En México, y posiblemente en toda Latinoamérica, aún esperamos la palabra extranjera para explicarnos nuestra realidad. La Conquista académica en el plano de las humanidades persiste en universidades, centros de investigación y círculos intelectuales, donde cualquier teoría, tesis o perspectiva debe sustentarse en argumentaciones de autores con nombres impronunciables, como si fuéramos eternos letrados adolescentes, como si careciéramos de una tradición de pensadores en la región que nació al otro día de la llegada de los europeos, como si estuviéramos incapacitados para pensar por nosotros mismos.

La universalidad de la que carecen los franceses, alemanes, ingleses y, a últimas fechas, estadounidenses, porque no hacen más que mirarse a sí mismos, y que se da de manera natural entre nosotros pues tenemos que aprender varias tradiciones, parece que se olvida de generación en generación.

Esta doble miopía es la causante del malestar ante la figura de Octavio Paz

Es el primer poeta mexicano que recibe el Premio Nobel de Literatura, máximo galardón en el mundo para un escritor, y en México aún no sabemos relacionarnos con su persona y, por consiguiente, tampoco con su obra.

¿Quién es el autor que el 10 de diciembre de 1990 fue galardonado en Estocolmo? ¿El personaje que apoyó a Carlos Salinas o el único intelectual mexicano (entre los muchos que trabajaban en el gobierno y a los que no se les ha reclamado históricamente nada) que se separó de su cargo tras la matanza del 1968? ¿El animador de Televisa o el pensador de izquierda que se atrevió a no cerrar los ojos ante las barbaries del régimen stalinista?

¿El capo cultural que acogió desprecios, posiblemente bien ganados, de los más jóvenes o el poeta que padeció el asesinato atroz de uno de sus colaboradores a manos de un grupo comunista? ¿El acusado de venderse al sistema al final de su vida o el gran pensador mexicano que dialogó con las mentes más brillantes de su tiempo?

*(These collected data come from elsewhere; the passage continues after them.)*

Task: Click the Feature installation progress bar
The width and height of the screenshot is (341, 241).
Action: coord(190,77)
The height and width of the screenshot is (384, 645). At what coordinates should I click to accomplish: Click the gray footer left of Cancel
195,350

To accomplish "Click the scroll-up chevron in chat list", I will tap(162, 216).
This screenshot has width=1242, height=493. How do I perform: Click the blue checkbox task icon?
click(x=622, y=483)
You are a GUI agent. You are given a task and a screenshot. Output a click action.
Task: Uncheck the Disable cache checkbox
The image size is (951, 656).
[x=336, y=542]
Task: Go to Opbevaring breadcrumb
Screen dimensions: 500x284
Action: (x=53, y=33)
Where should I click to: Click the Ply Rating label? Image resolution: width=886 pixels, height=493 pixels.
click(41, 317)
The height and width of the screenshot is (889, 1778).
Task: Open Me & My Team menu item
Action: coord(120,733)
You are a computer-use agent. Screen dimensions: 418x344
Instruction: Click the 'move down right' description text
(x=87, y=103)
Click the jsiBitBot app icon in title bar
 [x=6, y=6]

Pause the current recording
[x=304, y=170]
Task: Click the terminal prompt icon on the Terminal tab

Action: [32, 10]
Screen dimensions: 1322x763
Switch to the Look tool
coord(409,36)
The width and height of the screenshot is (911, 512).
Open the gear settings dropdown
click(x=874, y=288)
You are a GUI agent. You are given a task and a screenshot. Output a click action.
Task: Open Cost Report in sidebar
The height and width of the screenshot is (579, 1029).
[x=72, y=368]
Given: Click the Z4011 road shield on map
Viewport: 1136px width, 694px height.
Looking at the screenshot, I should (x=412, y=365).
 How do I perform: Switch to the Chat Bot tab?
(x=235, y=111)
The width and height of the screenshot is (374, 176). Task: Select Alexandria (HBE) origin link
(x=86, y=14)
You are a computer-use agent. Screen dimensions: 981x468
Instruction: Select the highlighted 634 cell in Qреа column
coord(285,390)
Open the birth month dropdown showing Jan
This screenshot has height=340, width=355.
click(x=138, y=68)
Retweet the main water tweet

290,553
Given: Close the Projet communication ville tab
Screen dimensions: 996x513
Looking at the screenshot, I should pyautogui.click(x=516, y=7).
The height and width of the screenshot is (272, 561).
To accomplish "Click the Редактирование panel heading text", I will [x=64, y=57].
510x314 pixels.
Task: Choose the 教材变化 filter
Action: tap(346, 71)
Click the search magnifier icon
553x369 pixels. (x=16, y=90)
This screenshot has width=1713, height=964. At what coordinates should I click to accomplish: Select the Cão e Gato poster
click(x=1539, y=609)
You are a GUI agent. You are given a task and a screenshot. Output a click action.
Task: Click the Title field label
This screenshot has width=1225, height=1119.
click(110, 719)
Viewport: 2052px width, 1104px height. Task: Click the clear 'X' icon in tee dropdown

¿El poeta del amor que tocó el alma de cientos de escritores y lectores alrededor del mundo, que aún hoy claman su nombre como Milán Kundera y Pere Gimferrer, o el hombre poderoso, desgastado, ensuciado y petrificado por los que se dicen sus “herederos intelectuales”? ¿El supuesto amigo de Reagan o el autor que rescató y nos enseñó a leer nuestra propia tradición? ¿El que actualmente es criticado por imbéciles que ni siquiera conocen sus textos o el que, basado en otros grandes mexicanos, dio a luz a una obra asombrosa de tan universal?

¿El muchacho que recibió, con una generosidad desbordante, a los exiliados españoles cuando gran parte de la intelligentsia nacional les dio la espalda? ¿El joven apasionado que, en restaurantes, se batía a golpes contra fascistas? ¿El único autor mexicano que tuvo el valor de oponerse a las prepotencias de Pablo Neruda en los años de los cuarenta? ¿Quién es (fue) Octavio Paz?

La respuesta quizá nos la ofreció él mismo

Cuando escribía sobre Alfonso Reyes le criticaba su tibieza. Tratar de quedar bien con todos y no pronunciarse públicamente llevó a Reyes a convertirse en una efigie consagrada con una obra que casi nadie lee. Al contrario de Paz que siempre tomó posiciones y eso lo condujo a ser un autor vivo, con claroscuros y equivocaciones; aspectos que conviven en toda biografía.

Asimismo, al hablar de Neruda y sus yerros ideológicos, Paz siempre decía: hay que juzgar al poeta y no al político, porque en política todos nos equivocamos. Posiblemente ese sea el punto de partida para que nosotros, las nuevas generaciones, empezamos a dialogar con el legado de Octavio Paz.

Un legado nutrido de crítica, concordia y reflexión. Tres términos ausentes desde hace varios años en México.